Em relato direto à Corte, a mãe do acusado afirmou ter limpado o local do crime e descartado pertences da vítima. Em audiência realizada no carcere de Rebibbia, durante o processo pelo feminicídio de Ilaria Sula, a mulher descreveu os minutos que antecederam e seguiram o assassinato, cometido em março no apartamento de Mark Antony Samson, na via Homs, bairro Africano, em Roma.
“Quando Mark saiu de casa eu limpei o quarto dele, havia muito sangue no chão, peguei a mochila de Ilaria com as roupas dela e joguei tudo fora” — disse a mãe do acusado, hoje ouvida na terceira seção da Corte d’Assise.
Segundo a versão apresentada em juízo, a mãe contou que ao abrir a porta do quarto na manhã seguinte encontrou o filho abalado, com vestes manchadas: “Vi que chorava, estava todo vermelho. Tremia, tentei abraçá-lo e vi o corpo de Ilaria no chão, de bruços, dava para ver os pés. Perguntei a meu filho ‘o que você fez?’. Ele respondeu: ‘Ilaria não está mais aqui, ela me traiu’ e disse que, se ela não tivesse morrido, ele teria morrido”.
O corpo de Ilaria Sula foi transportado em um trolley e abandonado em um precipício no território de Capranica Prenestina, na Província de Roma, segundo as investigações. Em juízo, a mulher, que aceitou um acordo judicial e foi condenada a dois anos por participação no ocultamento do cadáver, reconstituíu ainda a noite anterior ao crime.
“Mark me enviou uma mensagem pedindo que eu não entrasse no quarto e acrescentou: ‘È l’unica cosa che ti chiedo, devo concentrarmi'” — relatou. A mãe disse que deveria recolher roupas estendidas na janela, mas que o filho garantiu que faria isso. Na manhã seguinte, relatou, ele entrou na cozinha, a abraçou e preparou café com duas xícaras, dizendo que Ilaria estava com ele.
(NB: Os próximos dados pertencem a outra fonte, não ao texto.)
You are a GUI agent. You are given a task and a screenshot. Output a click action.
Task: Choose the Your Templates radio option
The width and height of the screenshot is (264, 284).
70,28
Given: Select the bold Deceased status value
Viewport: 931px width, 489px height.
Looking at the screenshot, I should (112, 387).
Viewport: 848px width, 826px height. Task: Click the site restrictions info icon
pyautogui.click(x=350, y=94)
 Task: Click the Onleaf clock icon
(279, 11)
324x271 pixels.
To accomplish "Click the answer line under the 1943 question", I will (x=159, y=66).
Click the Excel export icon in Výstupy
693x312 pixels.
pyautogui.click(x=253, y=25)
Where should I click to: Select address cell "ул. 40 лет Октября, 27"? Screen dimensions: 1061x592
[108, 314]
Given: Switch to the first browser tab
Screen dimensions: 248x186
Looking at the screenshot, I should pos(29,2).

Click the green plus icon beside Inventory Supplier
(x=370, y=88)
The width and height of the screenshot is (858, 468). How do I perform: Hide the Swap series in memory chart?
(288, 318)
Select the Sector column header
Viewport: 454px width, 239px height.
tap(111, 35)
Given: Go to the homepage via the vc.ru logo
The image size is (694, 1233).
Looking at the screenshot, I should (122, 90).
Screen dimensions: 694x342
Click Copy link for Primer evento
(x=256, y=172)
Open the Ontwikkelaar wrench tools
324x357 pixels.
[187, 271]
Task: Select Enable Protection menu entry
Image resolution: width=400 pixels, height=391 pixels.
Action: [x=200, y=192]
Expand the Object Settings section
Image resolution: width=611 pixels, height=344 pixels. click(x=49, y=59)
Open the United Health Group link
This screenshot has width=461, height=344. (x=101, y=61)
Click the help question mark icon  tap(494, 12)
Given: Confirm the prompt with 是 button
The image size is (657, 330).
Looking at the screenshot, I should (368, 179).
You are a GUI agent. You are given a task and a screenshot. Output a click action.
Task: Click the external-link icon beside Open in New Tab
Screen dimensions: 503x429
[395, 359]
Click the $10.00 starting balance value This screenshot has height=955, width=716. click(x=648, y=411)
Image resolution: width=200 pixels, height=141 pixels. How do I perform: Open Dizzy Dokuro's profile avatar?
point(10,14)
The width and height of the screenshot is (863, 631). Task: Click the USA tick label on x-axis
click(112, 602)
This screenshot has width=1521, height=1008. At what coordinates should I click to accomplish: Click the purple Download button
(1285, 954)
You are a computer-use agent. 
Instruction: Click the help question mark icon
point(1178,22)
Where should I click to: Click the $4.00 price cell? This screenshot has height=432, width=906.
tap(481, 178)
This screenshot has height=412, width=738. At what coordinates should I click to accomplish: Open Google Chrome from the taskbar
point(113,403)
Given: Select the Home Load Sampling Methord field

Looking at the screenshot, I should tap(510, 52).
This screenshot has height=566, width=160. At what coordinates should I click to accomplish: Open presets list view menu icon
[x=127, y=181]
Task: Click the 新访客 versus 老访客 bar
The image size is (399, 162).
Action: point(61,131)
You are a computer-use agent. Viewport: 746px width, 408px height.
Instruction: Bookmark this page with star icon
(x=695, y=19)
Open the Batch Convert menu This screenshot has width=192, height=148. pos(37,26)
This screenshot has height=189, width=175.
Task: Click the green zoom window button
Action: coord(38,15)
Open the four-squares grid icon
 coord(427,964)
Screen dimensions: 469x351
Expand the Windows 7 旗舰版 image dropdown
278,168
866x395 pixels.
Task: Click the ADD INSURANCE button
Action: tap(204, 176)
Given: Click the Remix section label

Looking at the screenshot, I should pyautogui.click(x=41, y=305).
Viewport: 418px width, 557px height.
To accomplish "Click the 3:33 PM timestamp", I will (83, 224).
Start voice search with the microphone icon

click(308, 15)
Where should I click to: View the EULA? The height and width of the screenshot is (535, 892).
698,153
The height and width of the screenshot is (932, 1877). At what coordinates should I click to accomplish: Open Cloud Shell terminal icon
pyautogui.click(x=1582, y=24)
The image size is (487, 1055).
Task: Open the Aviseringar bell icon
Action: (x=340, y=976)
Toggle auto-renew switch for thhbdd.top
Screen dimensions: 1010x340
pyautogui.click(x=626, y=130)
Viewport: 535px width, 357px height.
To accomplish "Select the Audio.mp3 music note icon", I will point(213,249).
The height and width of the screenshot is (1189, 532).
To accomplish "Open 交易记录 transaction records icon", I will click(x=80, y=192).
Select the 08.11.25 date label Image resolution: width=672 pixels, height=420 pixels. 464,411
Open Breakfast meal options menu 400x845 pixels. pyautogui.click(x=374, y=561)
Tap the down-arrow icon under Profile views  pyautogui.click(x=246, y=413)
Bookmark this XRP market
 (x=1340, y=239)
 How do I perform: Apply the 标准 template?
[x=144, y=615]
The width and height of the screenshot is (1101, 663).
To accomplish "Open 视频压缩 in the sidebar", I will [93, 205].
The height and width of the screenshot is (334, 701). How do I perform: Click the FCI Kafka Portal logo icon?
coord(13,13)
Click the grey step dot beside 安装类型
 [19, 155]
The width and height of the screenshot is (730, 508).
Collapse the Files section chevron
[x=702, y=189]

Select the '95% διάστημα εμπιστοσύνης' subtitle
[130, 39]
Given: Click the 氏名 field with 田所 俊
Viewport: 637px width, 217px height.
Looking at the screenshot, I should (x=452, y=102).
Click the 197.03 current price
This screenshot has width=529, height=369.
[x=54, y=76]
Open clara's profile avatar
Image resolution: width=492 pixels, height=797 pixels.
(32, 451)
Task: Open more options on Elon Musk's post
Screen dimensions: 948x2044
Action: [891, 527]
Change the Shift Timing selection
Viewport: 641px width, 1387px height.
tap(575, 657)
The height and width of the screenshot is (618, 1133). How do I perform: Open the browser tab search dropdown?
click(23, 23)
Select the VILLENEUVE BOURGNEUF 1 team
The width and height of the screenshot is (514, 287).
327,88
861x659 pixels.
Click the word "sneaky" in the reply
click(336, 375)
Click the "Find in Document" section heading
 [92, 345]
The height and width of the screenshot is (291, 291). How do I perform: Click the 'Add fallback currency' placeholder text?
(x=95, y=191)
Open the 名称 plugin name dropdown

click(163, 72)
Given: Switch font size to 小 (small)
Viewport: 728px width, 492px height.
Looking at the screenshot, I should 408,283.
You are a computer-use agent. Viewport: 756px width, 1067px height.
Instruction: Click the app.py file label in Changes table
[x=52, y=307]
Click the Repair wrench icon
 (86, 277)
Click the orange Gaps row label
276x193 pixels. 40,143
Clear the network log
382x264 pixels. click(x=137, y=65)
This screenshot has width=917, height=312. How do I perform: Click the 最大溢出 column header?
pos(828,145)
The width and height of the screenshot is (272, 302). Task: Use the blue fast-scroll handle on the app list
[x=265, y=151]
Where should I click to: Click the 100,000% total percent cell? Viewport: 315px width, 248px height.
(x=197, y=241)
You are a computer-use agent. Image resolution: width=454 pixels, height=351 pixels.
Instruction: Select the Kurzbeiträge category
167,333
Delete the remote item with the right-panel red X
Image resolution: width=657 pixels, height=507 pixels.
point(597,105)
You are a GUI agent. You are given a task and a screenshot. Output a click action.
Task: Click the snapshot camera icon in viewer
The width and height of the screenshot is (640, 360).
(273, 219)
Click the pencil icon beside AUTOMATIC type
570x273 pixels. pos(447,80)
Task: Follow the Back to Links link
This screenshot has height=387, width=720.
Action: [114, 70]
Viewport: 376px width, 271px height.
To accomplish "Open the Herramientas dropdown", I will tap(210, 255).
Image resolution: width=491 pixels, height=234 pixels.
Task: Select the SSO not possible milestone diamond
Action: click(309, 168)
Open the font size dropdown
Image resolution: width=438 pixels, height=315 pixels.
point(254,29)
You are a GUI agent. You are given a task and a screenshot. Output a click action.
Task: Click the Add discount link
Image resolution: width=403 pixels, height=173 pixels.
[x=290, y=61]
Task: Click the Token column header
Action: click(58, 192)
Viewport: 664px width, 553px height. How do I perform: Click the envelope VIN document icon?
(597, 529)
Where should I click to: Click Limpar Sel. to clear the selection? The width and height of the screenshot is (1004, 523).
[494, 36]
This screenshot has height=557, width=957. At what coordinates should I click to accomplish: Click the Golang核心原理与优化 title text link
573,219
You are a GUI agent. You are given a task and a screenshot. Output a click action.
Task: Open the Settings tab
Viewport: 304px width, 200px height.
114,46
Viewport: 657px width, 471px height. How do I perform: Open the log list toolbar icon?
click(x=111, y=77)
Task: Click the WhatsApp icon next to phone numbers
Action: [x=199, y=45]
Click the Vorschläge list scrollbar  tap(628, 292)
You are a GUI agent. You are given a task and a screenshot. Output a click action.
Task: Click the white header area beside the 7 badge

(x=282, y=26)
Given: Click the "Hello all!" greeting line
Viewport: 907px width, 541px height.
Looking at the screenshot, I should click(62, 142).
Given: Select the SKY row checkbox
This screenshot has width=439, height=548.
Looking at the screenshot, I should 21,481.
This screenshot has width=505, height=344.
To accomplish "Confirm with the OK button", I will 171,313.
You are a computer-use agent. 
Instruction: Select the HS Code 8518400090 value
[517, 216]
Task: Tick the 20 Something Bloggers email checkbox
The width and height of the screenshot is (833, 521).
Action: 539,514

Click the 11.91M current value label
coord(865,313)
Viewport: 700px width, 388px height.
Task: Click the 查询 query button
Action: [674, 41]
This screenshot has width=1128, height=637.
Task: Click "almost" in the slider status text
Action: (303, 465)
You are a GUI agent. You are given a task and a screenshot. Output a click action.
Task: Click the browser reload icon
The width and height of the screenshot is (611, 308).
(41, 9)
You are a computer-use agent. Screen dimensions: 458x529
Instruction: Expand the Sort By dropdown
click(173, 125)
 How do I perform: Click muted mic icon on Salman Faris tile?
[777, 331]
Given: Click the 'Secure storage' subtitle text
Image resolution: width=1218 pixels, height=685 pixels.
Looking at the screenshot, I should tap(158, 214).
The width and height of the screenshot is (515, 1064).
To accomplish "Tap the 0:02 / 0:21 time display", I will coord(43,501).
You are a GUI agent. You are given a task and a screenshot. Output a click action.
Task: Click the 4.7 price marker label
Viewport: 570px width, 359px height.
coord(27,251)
Ela descreveu que ouviu a discussão entre os dois pela manhã: “Falavam alto no quarto, discutiam. Fui bater na porta, estava preocupada. Mark disse: ‘mamma, stiamo solo parlando'”. Pouco depois, afirmou, ouviu Ilaria gritar: ‘adesso che cosa vuoi fare’. Tentou entrar, mas Mark pediu duas vezes que ela aguardasse.
Questionada sobre por que não contou ao marido, a mulher declarou que temeu que ele não suportasse a notícia e viesse a se sentir mal; receou também que ele acionasse a polícia. Disse ainda que, ao recuperar-se do choque, o filho perguntou por sacos e detergente e que ela lhe disse que removeria o grosso do sangue, enquanto ela cuidaria do restante.
À margem da audiência, os pais de Ilaria Sula, Flamure e Gezime Sula, rebateram a versão: “Por que quando ouviram Ilaria gritar não intervieram? Por que não chamaram a polícia ao ver o corpo? Talvez ela ainda pudesse ser salva. Em vez disso, não a impediram” — disseram os genitores.
O processo prossegue na Aula Bunker de Rebibbia. A narrativa da mãe do acusado foi colhida em juízo e será confrontada com as provas forenses, depoimentos e imagens que compõem o inquérito. Trata-se de depoimento central para a apuração das responsabilidades, especialmente sobre os atos de ocultamento e sobre as decisões tomadas nos instantes imediatamente posteriores ao crime.
Apuração in loco, cruzamento de fontes e fatos brutos seguem orientando a cobertura: o tribunal tem agora a tarefa de correlacionar cada etapa da versão apresentada com os elementos técnicos da investigação para determinar o alcance da cumplicidade e da omissão.